[PROBLEM]
Could every line of the data be copied out once more, exactly?

Records from a dataset
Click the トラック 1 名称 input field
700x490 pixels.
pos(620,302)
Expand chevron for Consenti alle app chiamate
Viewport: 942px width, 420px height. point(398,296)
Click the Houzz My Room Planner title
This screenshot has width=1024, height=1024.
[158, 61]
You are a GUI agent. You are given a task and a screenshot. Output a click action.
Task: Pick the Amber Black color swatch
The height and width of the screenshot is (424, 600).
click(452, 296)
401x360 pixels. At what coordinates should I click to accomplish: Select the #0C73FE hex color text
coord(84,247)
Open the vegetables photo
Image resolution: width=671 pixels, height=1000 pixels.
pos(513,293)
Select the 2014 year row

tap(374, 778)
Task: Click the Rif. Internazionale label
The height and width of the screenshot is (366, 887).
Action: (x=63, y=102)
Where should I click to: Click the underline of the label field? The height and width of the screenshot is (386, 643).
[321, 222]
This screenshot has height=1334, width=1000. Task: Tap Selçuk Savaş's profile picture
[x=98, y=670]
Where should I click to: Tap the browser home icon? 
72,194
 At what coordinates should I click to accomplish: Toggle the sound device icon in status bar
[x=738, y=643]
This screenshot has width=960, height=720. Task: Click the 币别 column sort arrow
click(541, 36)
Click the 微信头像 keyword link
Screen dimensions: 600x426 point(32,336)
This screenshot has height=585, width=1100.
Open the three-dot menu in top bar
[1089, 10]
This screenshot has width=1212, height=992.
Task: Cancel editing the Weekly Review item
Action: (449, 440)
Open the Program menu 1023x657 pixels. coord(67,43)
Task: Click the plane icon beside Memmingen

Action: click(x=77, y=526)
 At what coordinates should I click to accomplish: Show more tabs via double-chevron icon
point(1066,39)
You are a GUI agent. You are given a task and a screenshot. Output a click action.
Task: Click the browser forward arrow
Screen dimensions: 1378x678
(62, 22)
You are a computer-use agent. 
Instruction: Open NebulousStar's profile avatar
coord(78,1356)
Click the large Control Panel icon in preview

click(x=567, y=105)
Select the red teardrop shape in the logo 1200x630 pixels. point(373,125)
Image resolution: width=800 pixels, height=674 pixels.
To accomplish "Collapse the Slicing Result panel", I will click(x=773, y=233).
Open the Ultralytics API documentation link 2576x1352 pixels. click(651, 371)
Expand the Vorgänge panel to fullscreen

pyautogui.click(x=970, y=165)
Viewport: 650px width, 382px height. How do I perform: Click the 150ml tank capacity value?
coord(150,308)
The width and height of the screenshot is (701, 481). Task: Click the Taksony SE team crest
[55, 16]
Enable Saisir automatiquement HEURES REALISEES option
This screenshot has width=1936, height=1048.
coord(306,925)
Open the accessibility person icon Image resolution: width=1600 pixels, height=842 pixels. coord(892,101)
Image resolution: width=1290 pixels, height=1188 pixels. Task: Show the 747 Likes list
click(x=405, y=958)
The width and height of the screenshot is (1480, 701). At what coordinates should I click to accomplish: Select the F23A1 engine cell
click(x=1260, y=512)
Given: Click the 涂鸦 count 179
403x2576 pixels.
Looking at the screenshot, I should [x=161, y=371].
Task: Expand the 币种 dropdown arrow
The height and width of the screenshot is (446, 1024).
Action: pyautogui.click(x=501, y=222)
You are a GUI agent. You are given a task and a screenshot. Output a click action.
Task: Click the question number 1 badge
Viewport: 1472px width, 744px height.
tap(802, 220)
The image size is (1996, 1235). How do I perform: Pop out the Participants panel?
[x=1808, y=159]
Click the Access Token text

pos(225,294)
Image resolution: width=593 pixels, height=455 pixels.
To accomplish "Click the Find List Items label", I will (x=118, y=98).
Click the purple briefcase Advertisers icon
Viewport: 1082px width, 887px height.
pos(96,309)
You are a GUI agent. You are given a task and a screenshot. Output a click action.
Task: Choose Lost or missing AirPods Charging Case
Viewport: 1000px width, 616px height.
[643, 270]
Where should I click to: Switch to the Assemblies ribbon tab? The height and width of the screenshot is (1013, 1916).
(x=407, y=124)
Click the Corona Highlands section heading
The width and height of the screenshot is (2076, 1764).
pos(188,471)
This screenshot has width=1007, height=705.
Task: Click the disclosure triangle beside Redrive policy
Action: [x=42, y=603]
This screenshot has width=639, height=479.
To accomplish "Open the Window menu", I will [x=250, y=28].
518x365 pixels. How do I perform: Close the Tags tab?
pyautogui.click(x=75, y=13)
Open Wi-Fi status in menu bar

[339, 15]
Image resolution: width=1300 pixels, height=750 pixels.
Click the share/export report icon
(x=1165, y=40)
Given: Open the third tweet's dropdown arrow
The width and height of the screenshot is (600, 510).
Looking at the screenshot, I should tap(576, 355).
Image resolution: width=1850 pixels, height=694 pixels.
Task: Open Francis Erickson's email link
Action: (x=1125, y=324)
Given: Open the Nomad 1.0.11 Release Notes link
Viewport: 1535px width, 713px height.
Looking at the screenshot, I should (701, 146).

[WRITTEN SOLUTION]
Click the トラック 1 名称 input field
700x490 pixels.
pos(620,302)
Expand chevron for Consenti alle app chiamate
Viewport: 942px width, 420px height. point(398,296)
Click the Houzz My Room Planner title
This screenshot has width=1024, height=1024.
[158, 61]
You are a GUI agent. You are given a task and a screenshot. Output a click action.
Task: Pick the Amber Black color swatch
The height and width of the screenshot is (424, 600).
click(452, 296)
401x360 pixels. At what coordinates should I click to accomplish: Select the #0C73FE hex color text
coord(84,247)
Open the vegetables photo
Image resolution: width=671 pixels, height=1000 pixels.
pos(513,293)
Select the 2014 year row

tap(374, 778)
Task: Click the Rif. Internazionale label
The height and width of the screenshot is (366, 887).
Action: (x=63, y=102)
Where should I click to: Click the underline of the label field? The height and width of the screenshot is (386, 643).
[321, 222]
This screenshot has height=1334, width=1000. Task: Tap Selçuk Savaş's profile picture
[x=98, y=670]
Where should I click to: Tap the browser home icon? 
72,194
 At what coordinates should I click to accomplish: Toggle the sound device icon in status bar
[x=738, y=643]
This screenshot has width=960, height=720. Task: Click the 币别 column sort arrow
click(541, 36)
Click the 微信头像 keyword link
Screen dimensions: 600x426 point(32,336)
This screenshot has height=585, width=1100.
Open the three-dot menu in top bar
[1089, 10]
This screenshot has width=1212, height=992.
Task: Cancel editing the Weekly Review item
Action: (449, 440)
Open the Program menu 1023x657 pixels. coord(67,43)
Task: Click the plane icon beside Memmingen

Action: click(x=77, y=526)
 At what coordinates should I click to accomplish: Show more tabs via double-chevron icon
point(1066,39)
You are a GUI agent. You are given a task and a screenshot. Output a click action.
Task: Click the browser forward arrow
Screen dimensions: 1378x678
(62, 22)
You are a computer-use agent. 
Instruction: Open NebulousStar's profile avatar
coord(78,1356)
Click the large Control Panel icon in preview

click(x=567, y=105)
Select the red teardrop shape in the logo 1200x630 pixels. point(373,125)
Image resolution: width=800 pixels, height=674 pixels.
To accomplish "Collapse the Slicing Result panel", I will click(x=773, y=233).
Open the Ultralytics API documentation link 2576x1352 pixels. click(651, 371)
Expand the Vorgänge panel to fullscreen

pyautogui.click(x=970, y=165)
Viewport: 650px width, 382px height. How do I perform: Click the 150ml tank capacity value?
coord(150,308)
The width and height of the screenshot is (701, 481). Task: Click the Taksony SE team crest
[55, 16]
Enable Saisir automatiquement HEURES REALISEES option
This screenshot has width=1936, height=1048.
coord(306,925)
Open the accessibility person icon Image resolution: width=1600 pixels, height=842 pixels. coord(892,101)
Image resolution: width=1290 pixels, height=1188 pixels. Task: Show the 747 Likes list
click(x=405, y=958)
The width and height of the screenshot is (1480, 701). At what coordinates should I click to accomplish: Select the F23A1 engine cell
click(x=1260, y=512)
Given: Click the 涂鸦 count 179
403x2576 pixels.
Looking at the screenshot, I should [x=161, y=371].
Task: Expand the 币种 dropdown arrow
The height and width of the screenshot is (446, 1024).
Action: pyautogui.click(x=501, y=222)
You are a GUI agent. You are given a task and a screenshot. Output a click action.
Task: Click the question number 1 badge
Viewport: 1472px width, 744px height.
tap(802, 220)
The image size is (1996, 1235). How do I perform: Pop out the Participants panel?
[x=1808, y=159]
Click the Access Token text

pos(225,294)
Image resolution: width=593 pixels, height=455 pixels.
To accomplish "Click the Find List Items label", I will (x=118, y=98).
Click the purple briefcase Advertisers icon
Viewport: 1082px width, 887px height.
pos(96,309)
You are a GUI agent. You are given a task and a screenshot. Output a click action.
Task: Choose Lost or missing AirPods Charging Case
Viewport: 1000px width, 616px height.
[643, 270]
Where should I click to: Switch to the Assemblies ribbon tab? The height and width of the screenshot is (1013, 1916).
(x=407, y=124)
Click the Corona Highlands section heading
The width and height of the screenshot is (2076, 1764).
pos(188,471)
This screenshot has width=1007, height=705.
Task: Click the disclosure triangle beside Redrive policy
Action: [x=42, y=603]
This screenshot has width=639, height=479.
To accomplish "Open the Window menu", I will [x=250, y=28].
518x365 pixels. How do I perform: Close the Tags tab?
pyautogui.click(x=75, y=13)
Open Wi-Fi status in menu bar

[339, 15]
Image resolution: width=1300 pixels, height=750 pixels.
Click the share/export report icon
(x=1165, y=40)
Given: Open the third tweet's dropdown arrow
The width and height of the screenshot is (600, 510).
Looking at the screenshot, I should tap(576, 355).
Image resolution: width=1850 pixels, height=694 pixels.
Task: Open Francis Erickson's email link
Action: (x=1125, y=324)
Given: Open the Nomad 1.0.11 Release Notes link
Viewport: 1535px width, 713px height.
Looking at the screenshot, I should (701, 146).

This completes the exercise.